Amsterdam and water are closely linked, as they have been for centuries. It was specifically because of all that water from the River Amstel and IJ and the Zuiderzee that the first inhabitants settled here early in the thirteenth century.
Water was also the main reason of Amsterdam’s wealth in the 17th century, when it became the most powerful trading city in the world. The canals in the centre, with their beautiful merchant’s houses from the Golden Age, are what made Amsterdam really famous. The richly ornamented gables from this period are still to be admired. The finest facades and all the bridges over the canals are illuminated at night.
Amsterdam’s canals offer a lively spectacle the whole year round, thanks to the countless boats that tour around the whole day and most of the night. As a visitor, one can also witness exciting events on the water, from canal concerts to Chinese dragon boat races and rowing regattas.
Thanks to this all, Amsterdammers do live the year round with their favorite element Water. The intimate relationship between Amsterdam and the water is no longer so dramatic, but can still be seen and felt every day. That is clear to every visitor within half an hour. One only has to take a stroll through the city, and before one knows it one has crossed a dozen picturesque arched bridges over the canals. One must have seen tour boats and canal bikes pass by, and may even be a couple of paddling canoeists. Hundreds of houseboats and barges, often beautifully painted, show that not a single square meter is wasted.

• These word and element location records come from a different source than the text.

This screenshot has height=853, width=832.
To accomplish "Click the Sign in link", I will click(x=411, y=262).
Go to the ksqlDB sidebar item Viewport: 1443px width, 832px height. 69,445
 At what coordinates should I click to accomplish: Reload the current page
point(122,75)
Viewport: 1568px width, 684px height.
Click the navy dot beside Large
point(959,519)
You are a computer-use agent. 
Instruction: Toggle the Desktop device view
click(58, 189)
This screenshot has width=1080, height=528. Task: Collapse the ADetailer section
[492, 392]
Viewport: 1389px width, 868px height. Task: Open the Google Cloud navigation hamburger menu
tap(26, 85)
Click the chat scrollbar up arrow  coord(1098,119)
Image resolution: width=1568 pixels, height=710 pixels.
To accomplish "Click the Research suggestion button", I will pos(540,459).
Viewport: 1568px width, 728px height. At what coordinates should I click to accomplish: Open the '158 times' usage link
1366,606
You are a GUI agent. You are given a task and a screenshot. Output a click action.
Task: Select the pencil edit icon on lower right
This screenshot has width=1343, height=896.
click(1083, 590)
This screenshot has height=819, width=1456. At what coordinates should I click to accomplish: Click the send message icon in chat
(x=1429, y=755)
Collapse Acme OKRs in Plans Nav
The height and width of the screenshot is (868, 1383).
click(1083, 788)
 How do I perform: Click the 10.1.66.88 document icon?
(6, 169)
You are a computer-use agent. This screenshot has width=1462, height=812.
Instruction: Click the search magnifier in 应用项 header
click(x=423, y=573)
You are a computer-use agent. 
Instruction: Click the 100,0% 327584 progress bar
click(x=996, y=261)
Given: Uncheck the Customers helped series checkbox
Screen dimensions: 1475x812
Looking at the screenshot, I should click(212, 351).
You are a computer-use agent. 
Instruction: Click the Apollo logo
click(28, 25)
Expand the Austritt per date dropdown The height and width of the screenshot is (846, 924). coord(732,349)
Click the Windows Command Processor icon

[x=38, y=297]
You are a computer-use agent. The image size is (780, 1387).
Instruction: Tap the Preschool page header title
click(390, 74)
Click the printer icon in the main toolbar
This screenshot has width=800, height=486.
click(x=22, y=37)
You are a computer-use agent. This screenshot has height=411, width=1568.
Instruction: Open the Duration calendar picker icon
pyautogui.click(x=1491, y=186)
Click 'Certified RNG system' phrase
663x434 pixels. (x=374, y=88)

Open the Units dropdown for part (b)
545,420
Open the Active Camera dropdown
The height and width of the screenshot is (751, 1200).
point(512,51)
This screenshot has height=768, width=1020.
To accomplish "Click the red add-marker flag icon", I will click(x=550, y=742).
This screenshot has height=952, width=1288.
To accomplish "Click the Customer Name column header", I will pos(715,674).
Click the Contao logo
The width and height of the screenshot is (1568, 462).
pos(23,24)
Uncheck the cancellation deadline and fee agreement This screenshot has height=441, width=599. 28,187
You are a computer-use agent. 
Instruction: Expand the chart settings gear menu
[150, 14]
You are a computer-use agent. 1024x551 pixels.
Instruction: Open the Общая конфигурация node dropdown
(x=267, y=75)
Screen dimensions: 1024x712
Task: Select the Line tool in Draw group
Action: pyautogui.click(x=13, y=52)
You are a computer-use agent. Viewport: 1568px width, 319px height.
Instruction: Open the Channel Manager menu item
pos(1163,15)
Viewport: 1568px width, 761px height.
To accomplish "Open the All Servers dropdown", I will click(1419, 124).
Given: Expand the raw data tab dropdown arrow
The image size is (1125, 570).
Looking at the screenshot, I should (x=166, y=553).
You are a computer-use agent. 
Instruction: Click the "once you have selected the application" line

Anyone walking along the canals at night might be lucky enough to see a less known feature of Amsterdam’s relationship with water. Since time immemorial, about 40 sluices in the centre have been closed between 7 and 8.30 every night so the water in the canals can be refreshed. This work is still mainly done by hand. One site to see this is at the sluices in the River Amstel by Carré Theatre, or at the Haarlem Sluice in the Singel. Two men turn an enormous wooden wheel to close the sluice gates. When their work is finished, an enormous pumping station on the artificial island Zeeburg to the East of the city is started up. In one night, the station pumps about 600,000 cubic meters of water from the IJsselmeer into Amsterdam’s canals. To allow the water to flow through rapidly, between two and four sluices on the West side of the city are left open. The water from the canals flows through these sluices into the River IJ (the section of the harbor between the IJsselmeer and the North-Sea Canal) to find its way to the sea via the North-Sea Canal. So about every three nights, the whole contents of the canals are refreshed.
Draining the canals takes place seven days a week, 52 weeks in the year. It is only occasionally stopped in the winter, when the water freezes over. After about three days of severe frost the layer of ice is thick enough for the skaters. The posh Keizersgracht is then converted to a cheerful ice rink for everyone to enjoy.